I am a big fan of Git, but my love relationship only really started when I learned about the inner workings of Git. I also feel that only the Git CLI can provide the perfect workflow for any Git repo, as opposed to GUI programs.
Therefore, I will start talking about my mental model of Git and how to navigate the different stages with the CLI. In the last part of this blog, I am going to look at the regular workflow of most Git users.
Why even source code versioning?
I should not need to explain this, but code versioning is really useful whenever you are either:
- building several features in software and need to track your progress
- working with a team of 2+ people on the same code
Except for simple scripts, all my software projects live inside one or multiple Git repos. Git or other Version Control Systems (VCS) have useful features for code (text) files. Whenever there are two changes by two people on the same file, VCS help with merging these changes.

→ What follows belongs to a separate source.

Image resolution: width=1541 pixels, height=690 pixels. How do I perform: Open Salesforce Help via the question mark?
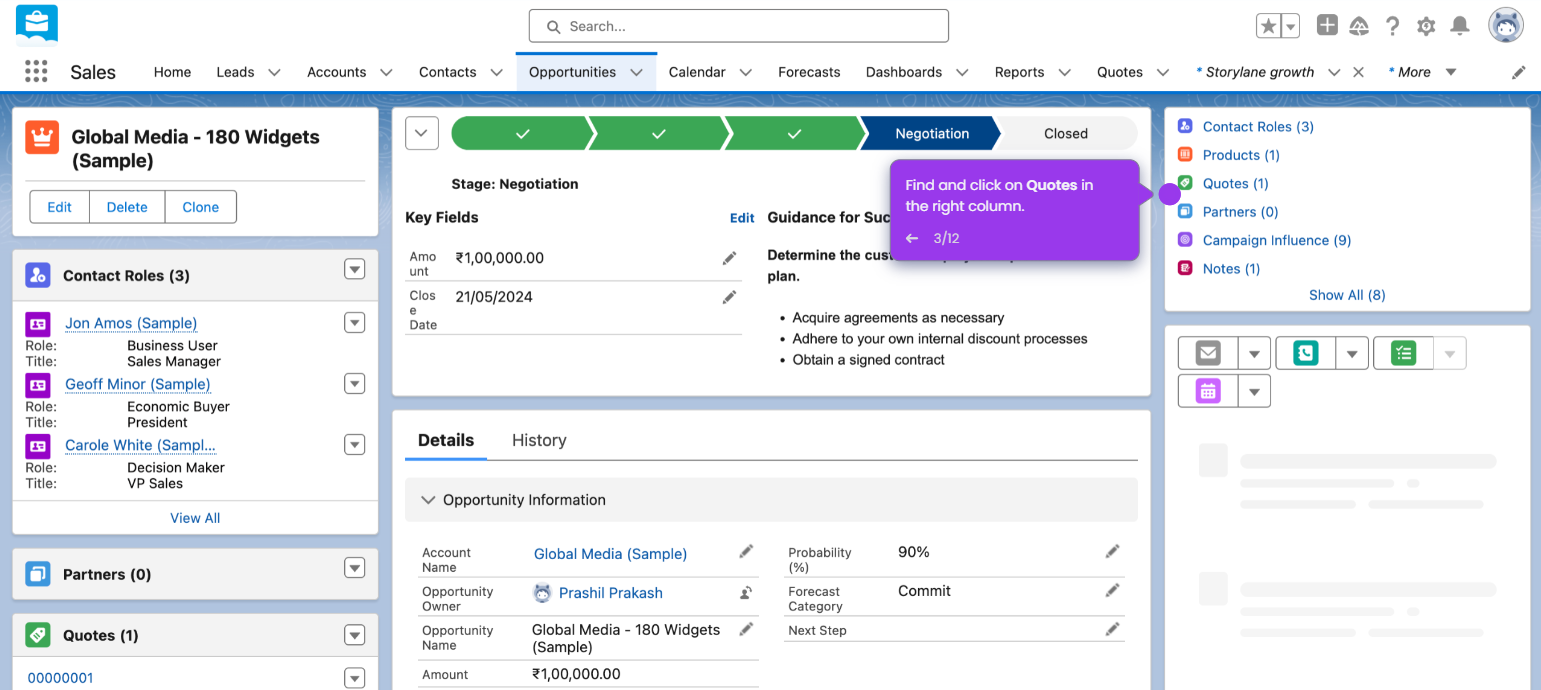1392,26
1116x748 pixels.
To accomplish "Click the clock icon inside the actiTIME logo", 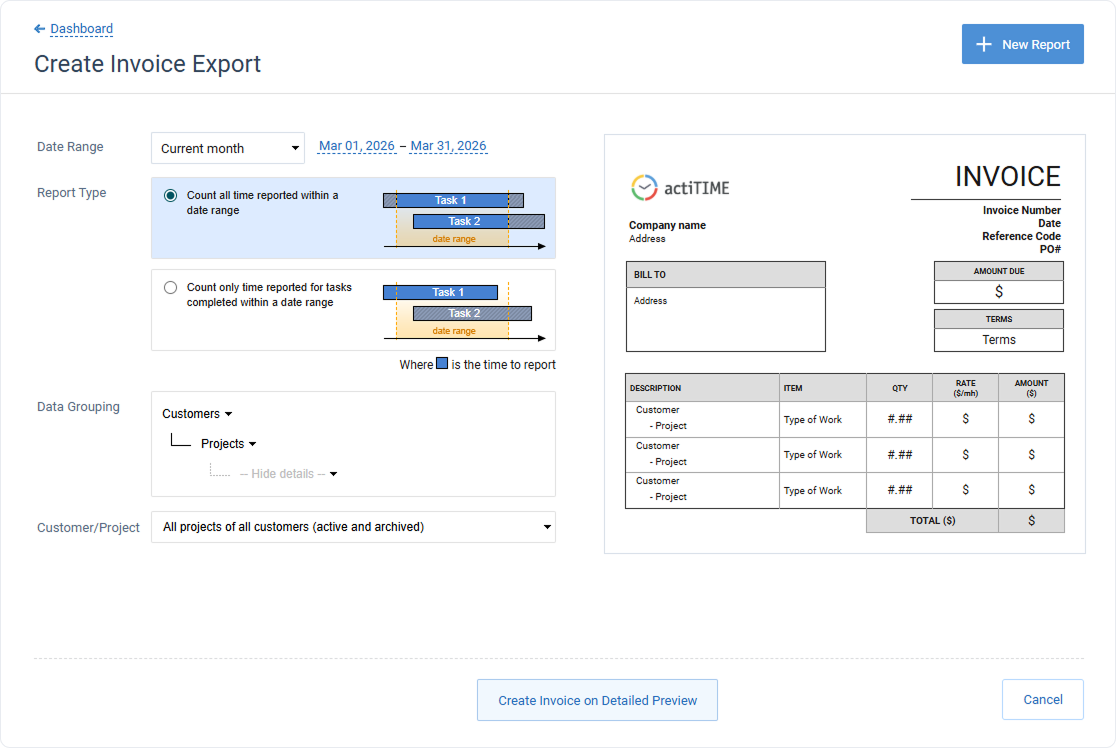I will pyautogui.click(x=645, y=187).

They put an ID to every change you make, and the most spectacular feature: You can go back in time and load a previous state of your software. I think of it as a savegame for your code.
How does Git work?
My assumption here is that you know other VCS or just started using Git, so I will not make comparisons with the other tools. Git is a command-line tool that saves several versions of your code. There are different parts of the software that do different things. We will go through the most important ones and introduce some vocabulary (in bold characters) that is used in Git.

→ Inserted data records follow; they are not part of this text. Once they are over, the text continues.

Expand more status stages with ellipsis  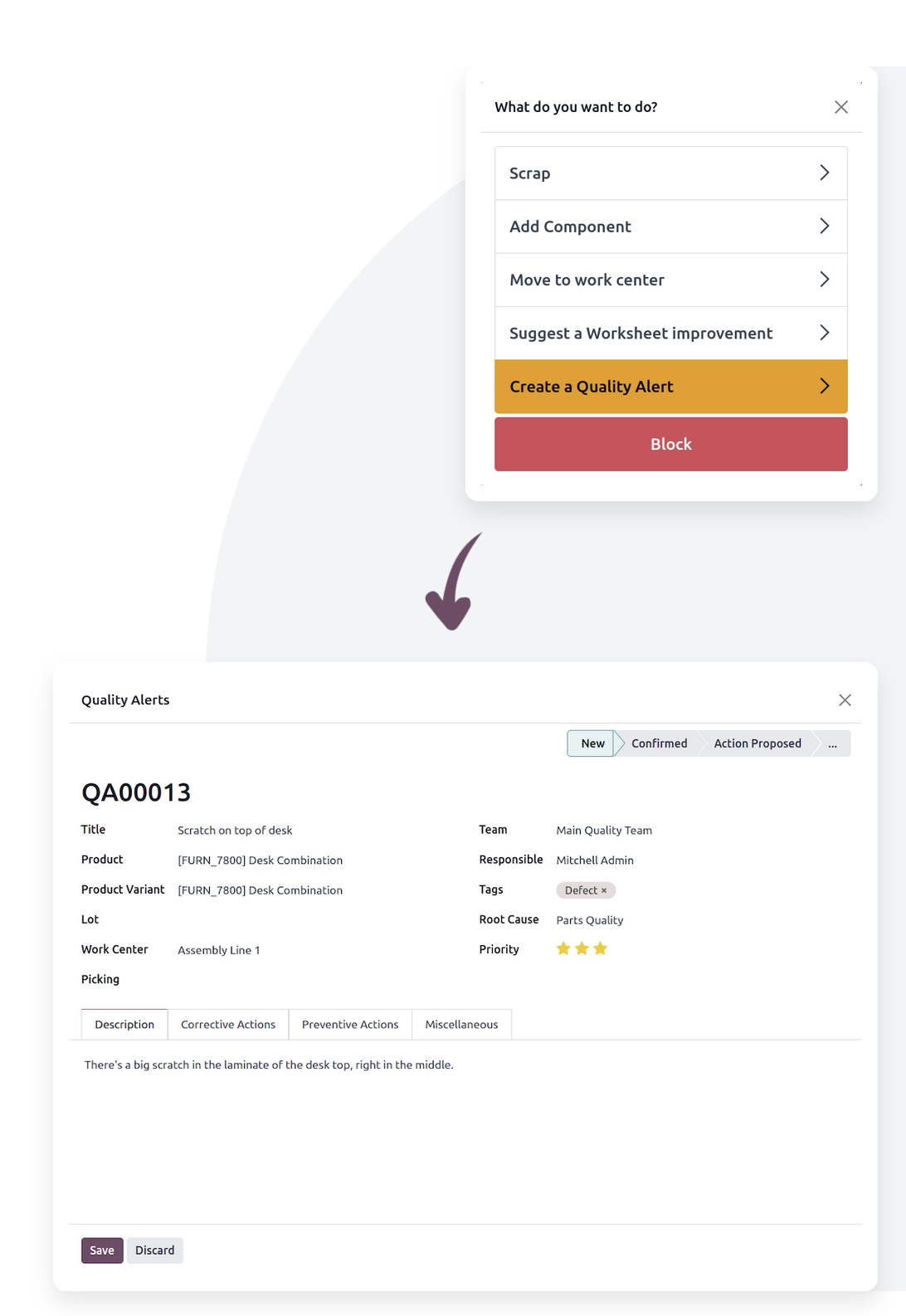832,743
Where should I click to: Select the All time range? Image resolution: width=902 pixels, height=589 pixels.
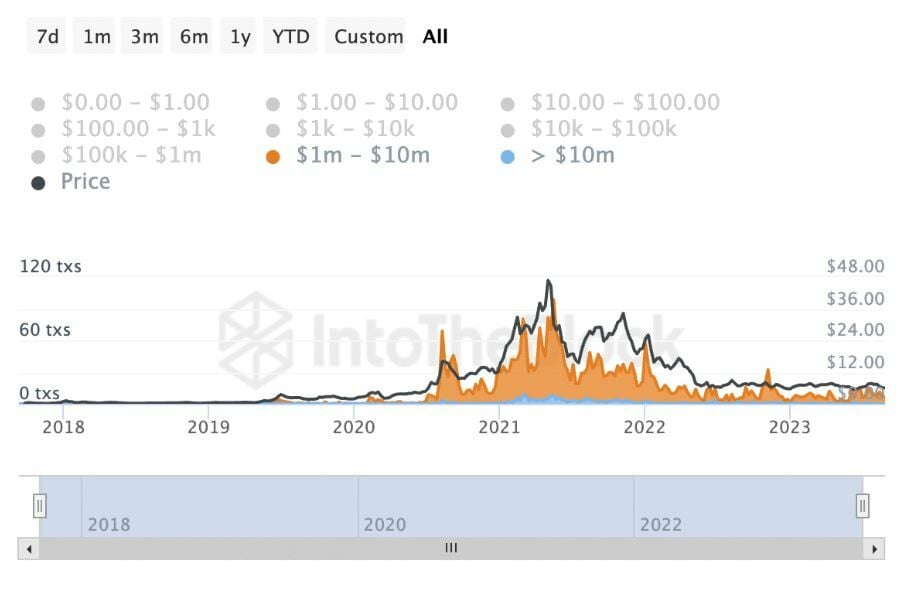[435, 37]
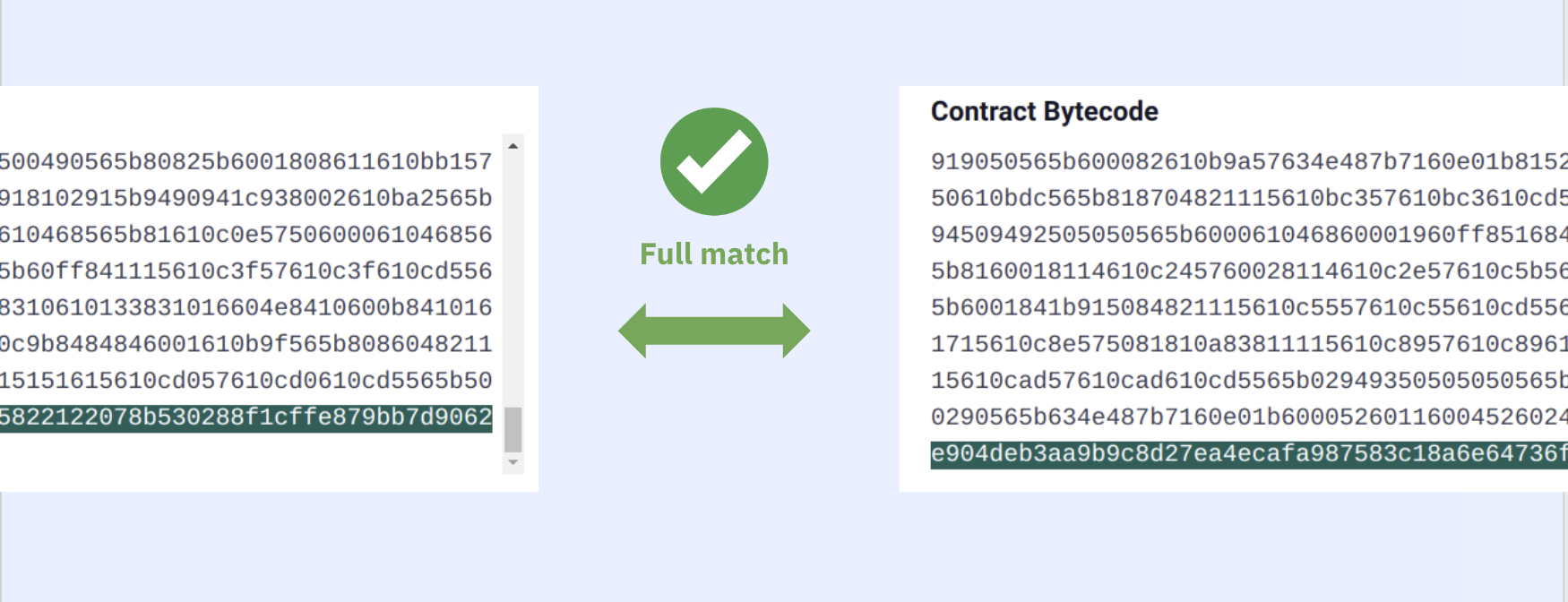Toggle the Full match status indicator
This screenshot has height=602, width=1568.
tap(714, 254)
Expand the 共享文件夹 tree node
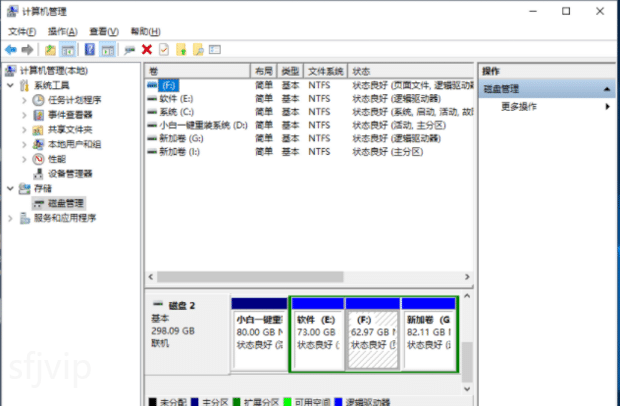620x406 pixels. tap(25, 130)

The repository is the main location of your code. You often have different developers working on different things in the same repo. If developer A and developer B modify a file at the same time, which version should be in the repo in the end? If there was no local copy, every developer would access the same files and overwrite each other’s contributions.

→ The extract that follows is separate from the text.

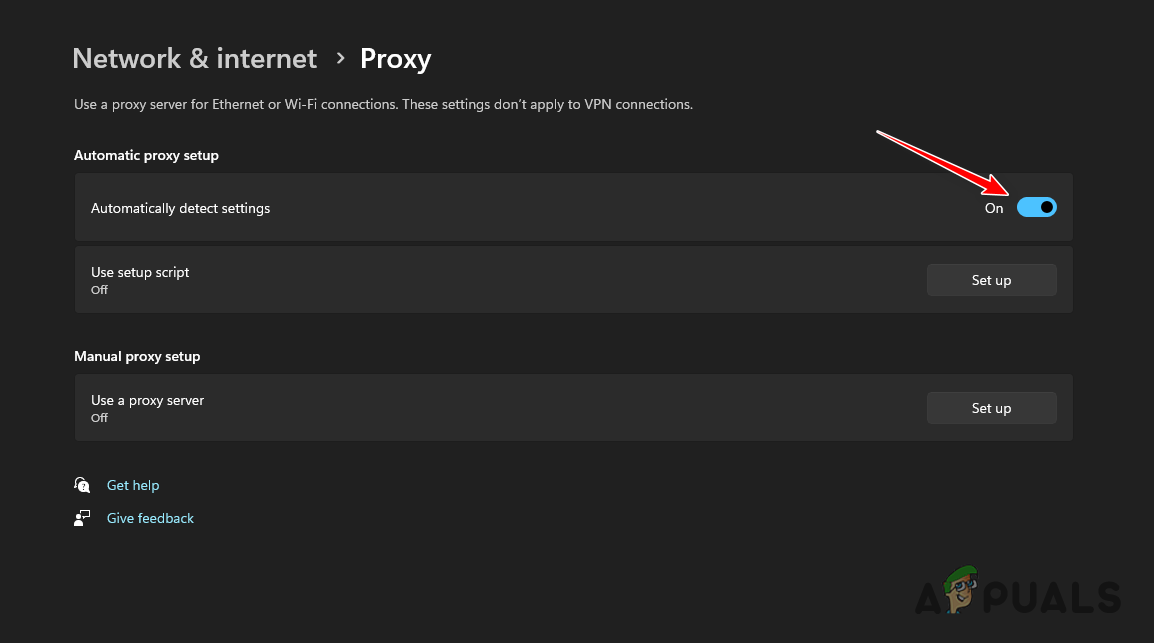Click the Off label under Use a proxy server
Screen dimensions: 1154x643
point(99,418)
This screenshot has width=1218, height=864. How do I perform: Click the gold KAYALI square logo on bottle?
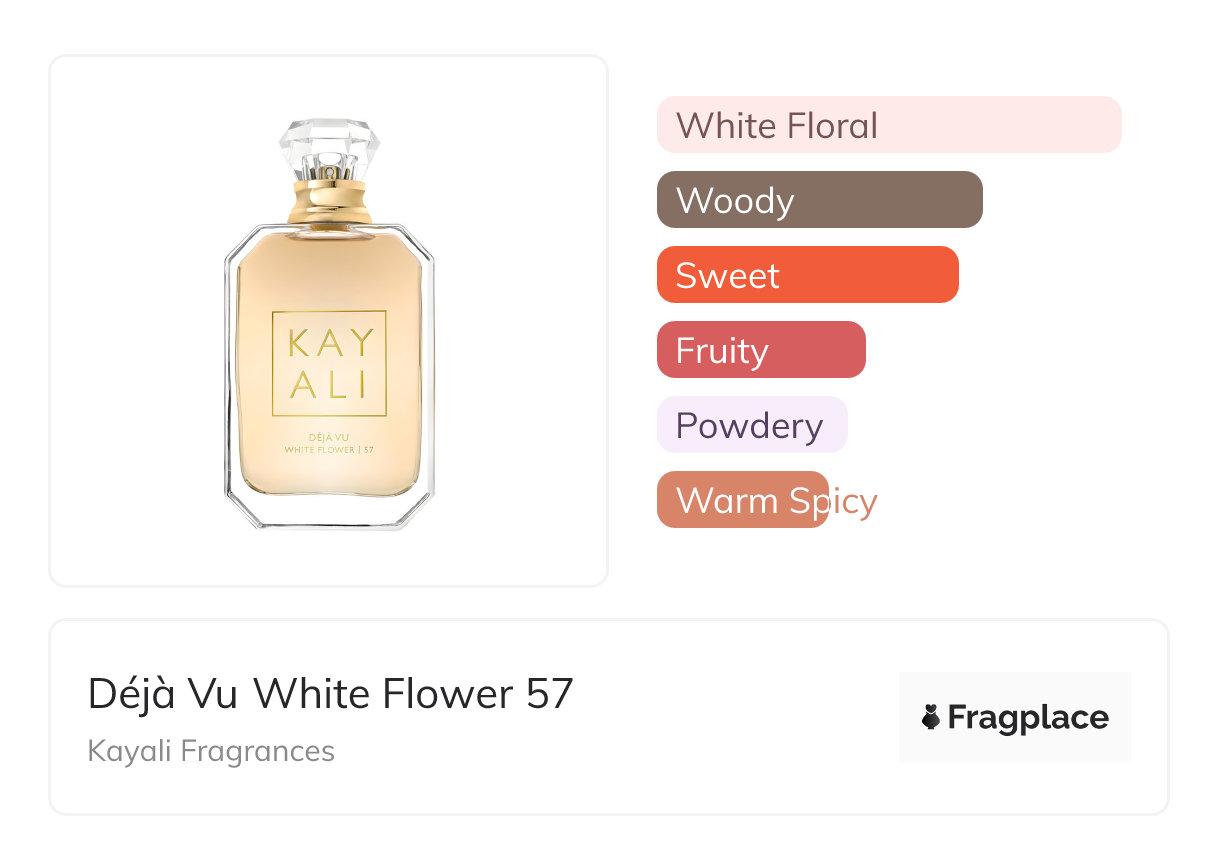[x=329, y=363]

A repository is basically a folder that contains files. When you init a new repository, the folder
.git is created that contains every information needed by Git. A repository can be local (on your computer) or remote (using GitHub, GitLab etc). The development setup of Git is: You make a copy of a remote repository, modify your local copy as you wish and then you upload the changes to the remote location. Making a local copy is called a clone, while making a remote copy is called a fork. So whenenver you find a public GitHub project and fork it, you get a copy of that project in your own account. This is like copying a software from a CD onto a new CD and putting your name onto it.
An upload to the repo is called a push. The special thing about Git is: Before you push your version, you might need to synchronize your local repository, as another developer might have pushed a new version to the shared remote repository. This is where merge conflicts can happen (later more on that).
Branches help us work on different directions in the code and only care about putting all together later on. Not only can you have a local repo, but you can declare a new branch in the repository that allows to push your code without anyone else interfering.
Branches are called like that because you internally use tree structures to visualize the current state of a repo. Most projects declare one master branch that is the main source structure of your project. In most workflows, whatever is deployed in the master is not the most recent, but the most stable version of your code. If you are a lonely coder and the only user of a repo, branches may help organize and track different features (so-called feature branches).
You can checkout branches, which means that you make a local copy of a remote branch. Checking out branches means you want to have a specific version of the code on your computer. When you clone a repo, you automatically check out the main branch (e.g. master). Whenever you are done pushing changes to a branch, you can switch back to another branch and merge them together. Merging means that the changes done in one branch are transfered to another one.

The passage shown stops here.